What you should do - All of the entries should be returned without a single change.

Data for analysis -
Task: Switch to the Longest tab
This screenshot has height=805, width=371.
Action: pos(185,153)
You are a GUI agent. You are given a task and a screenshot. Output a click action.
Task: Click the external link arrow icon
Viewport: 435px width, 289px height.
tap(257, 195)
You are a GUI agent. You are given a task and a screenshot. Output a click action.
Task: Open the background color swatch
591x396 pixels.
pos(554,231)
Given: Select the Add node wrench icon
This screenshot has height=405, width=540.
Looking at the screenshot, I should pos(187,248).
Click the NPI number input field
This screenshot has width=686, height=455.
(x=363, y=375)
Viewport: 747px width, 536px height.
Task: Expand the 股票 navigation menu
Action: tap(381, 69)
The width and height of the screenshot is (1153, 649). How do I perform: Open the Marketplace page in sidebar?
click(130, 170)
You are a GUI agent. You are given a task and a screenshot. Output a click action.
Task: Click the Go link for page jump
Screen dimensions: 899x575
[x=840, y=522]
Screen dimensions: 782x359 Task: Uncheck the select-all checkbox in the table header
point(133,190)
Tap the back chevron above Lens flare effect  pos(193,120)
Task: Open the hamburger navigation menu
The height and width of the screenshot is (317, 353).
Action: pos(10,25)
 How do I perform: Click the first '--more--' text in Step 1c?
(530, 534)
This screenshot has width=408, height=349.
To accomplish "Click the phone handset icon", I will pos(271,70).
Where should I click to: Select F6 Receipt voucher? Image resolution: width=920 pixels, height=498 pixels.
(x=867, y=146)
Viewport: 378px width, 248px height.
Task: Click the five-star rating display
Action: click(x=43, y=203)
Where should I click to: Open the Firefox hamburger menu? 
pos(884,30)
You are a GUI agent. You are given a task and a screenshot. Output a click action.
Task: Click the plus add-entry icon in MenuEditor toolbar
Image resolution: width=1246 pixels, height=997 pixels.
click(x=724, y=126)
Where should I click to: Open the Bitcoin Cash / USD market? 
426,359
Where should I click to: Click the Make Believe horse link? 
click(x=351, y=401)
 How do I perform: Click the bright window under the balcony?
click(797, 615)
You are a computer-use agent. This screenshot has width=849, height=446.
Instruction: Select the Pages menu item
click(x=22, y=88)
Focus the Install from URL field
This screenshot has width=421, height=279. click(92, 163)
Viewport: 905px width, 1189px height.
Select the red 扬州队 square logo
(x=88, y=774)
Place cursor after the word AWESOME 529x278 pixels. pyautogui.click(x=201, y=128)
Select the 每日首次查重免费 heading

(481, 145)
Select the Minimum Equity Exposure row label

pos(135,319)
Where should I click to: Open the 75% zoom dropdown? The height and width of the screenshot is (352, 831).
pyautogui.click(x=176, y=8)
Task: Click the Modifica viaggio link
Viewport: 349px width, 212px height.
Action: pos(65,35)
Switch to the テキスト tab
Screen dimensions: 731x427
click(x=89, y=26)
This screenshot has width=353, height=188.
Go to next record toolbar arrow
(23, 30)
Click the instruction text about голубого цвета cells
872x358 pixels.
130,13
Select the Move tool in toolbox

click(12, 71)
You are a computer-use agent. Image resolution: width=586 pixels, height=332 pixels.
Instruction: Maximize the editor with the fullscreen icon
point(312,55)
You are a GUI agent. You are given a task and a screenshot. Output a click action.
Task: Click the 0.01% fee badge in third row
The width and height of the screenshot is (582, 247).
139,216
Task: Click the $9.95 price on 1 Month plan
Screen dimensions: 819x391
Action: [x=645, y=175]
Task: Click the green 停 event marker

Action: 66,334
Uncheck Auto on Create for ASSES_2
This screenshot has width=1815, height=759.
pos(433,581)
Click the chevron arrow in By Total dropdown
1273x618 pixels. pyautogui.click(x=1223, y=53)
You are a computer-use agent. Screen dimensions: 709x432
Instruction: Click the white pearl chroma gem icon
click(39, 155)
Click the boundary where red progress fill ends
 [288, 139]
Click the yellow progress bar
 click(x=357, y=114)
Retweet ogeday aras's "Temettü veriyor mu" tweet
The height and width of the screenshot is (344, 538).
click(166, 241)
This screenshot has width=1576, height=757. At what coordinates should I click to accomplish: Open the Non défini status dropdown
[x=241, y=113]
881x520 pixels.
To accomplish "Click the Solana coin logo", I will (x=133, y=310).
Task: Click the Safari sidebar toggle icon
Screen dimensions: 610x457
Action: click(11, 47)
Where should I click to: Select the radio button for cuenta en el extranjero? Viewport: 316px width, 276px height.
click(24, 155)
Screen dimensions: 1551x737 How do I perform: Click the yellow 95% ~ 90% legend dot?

Answer section -
Task: Switch to the Longest tab
This screenshot has height=805, width=371.
Action: pos(185,153)
You are a GUI agent. You are given a task and a screenshot. Output a click action.
Task: Click the external link arrow icon
Viewport: 435px width, 289px height.
tap(257, 195)
You are a GUI agent. You are given a task and a screenshot. Output a click action.
Task: Open the background color swatch
591x396 pixels.
pos(554,231)
Given: Select the Add node wrench icon
This screenshot has height=405, width=540.
Looking at the screenshot, I should pos(187,248).
Click the NPI number input field
This screenshot has width=686, height=455.
(x=363, y=375)
Viewport: 747px width, 536px height.
Task: Expand the 股票 navigation menu
Action: tap(381, 69)
The width and height of the screenshot is (1153, 649). How do I perform: Open the Marketplace page in sidebar?
click(130, 170)
You are a GUI agent. You are given a task and a screenshot. Output a click action.
Task: Click the Go link for page jump
Screen dimensions: 899x575
[x=840, y=522]
Screen dimensions: 782x359 Task: Uncheck the select-all checkbox in the table header
point(133,190)
Tap the back chevron above Lens flare effect  pos(193,120)
Task: Open the hamburger navigation menu
The height and width of the screenshot is (317, 353).
Action: pos(10,25)
 How do I perform: Click the first '--more--' text in Step 1c?
(530, 534)
This screenshot has width=408, height=349.
To accomplish "Click the phone handset icon", I will pos(271,70).
Where should I click to: Select F6 Receipt voucher? Image resolution: width=920 pixels, height=498 pixels.
(x=867, y=146)
Viewport: 378px width, 248px height.
Task: Click the five-star rating display
Action: click(x=43, y=203)
Where should I click to: Open the Firefox hamburger menu? 
pos(884,30)
You are a GUI agent. You are given a task and a screenshot. Output a click action.
Task: Click the plus add-entry icon in MenuEditor toolbar
Image resolution: width=1246 pixels, height=997 pixels.
click(x=724, y=126)
Where should I click to: Open the Bitcoin Cash / USD market? 
426,359
Where should I click to: Click the Make Believe horse link? 
click(x=351, y=401)
 How do I perform: Click the bright window under the balcony?
click(797, 615)
You are a computer-use agent. This screenshot has width=849, height=446.
Instruction: Select the Pages menu item
click(x=22, y=88)
Focus the Install from URL field
This screenshot has width=421, height=279. click(92, 163)
Viewport: 905px width, 1189px height.
Select the red 扬州队 square logo
(x=88, y=774)
Place cursor after the word AWESOME 529x278 pixels. pyautogui.click(x=201, y=128)
Select the 每日首次查重免费 heading

(481, 145)
Select the Minimum Equity Exposure row label

pos(135,319)
Where should I click to: Open the 75% zoom dropdown? The height and width of the screenshot is (352, 831).
pyautogui.click(x=176, y=8)
Task: Click the Modifica viaggio link
Viewport: 349px width, 212px height.
Action: pos(65,35)
Switch to the テキスト tab
Screen dimensions: 731x427
click(x=89, y=26)
This screenshot has width=353, height=188.
Go to next record toolbar arrow
(23, 30)
Click the instruction text about голубого цвета cells
872x358 pixels.
130,13
Select the Move tool in toolbox

click(12, 71)
You are a computer-use agent. Image resolution: width=586 pixels, height=332 pixels.
Instruction: Maximize the editor with the fullscreen icon
point(312,55)
You are a GUI agent. You are given a task and a screenshot. Output a click action.
Task: Click the 0.01% fee badge in third row
The width and height of the screenshot is (582, 247).
139,216
Task: Click the $9.95 price on 1 Month plan
Screen dimensions: 819x391
Action: [x=645, y=175]
Task: Click the green 停 event marker

Action: 66,334
Uncheck Auto on Create for ASSES_2
This screenshot has width=1815, height=759.
pos(433,581)
Click the chevron arrow in By Total dropdown
1273x618 pixels. pyautogui.click(x=1223, y=53)
You are a computer-use agent. Screen dimensions: 709x432
Instruction: Click the white pearl chroma gem icon
click(39, 155)
Click the boundary where red progress fill ends
 [288, 139]
Click the yellow progress bar
 click(x=357, y=114)
Retweet ogeday aras's "Temettü veriyor mu" tweet
The height and width of the screenshot is (344, 538).
click(166, 241)
This screenshot has width=1576, height=757. At what coordinates should I click to accomplish: Open the Non défini status dropdown
[x=241, y=113]
881x520 pixels.
To accomplish "Click the Solana coin logo", I will (x=133, y=310).
Task: Click the Safari sidebar toggle icon
Screen dimensions: 610x457
Action: click(11, 47)
Where should I click to: Select the radio button for cuenta en el extranjero? Viewport: 316px width, 276px height.
click(24, 155)
Screen dimensions: 1551x737 How do I perform: Click the yellow 95% ~ 90% legend dot?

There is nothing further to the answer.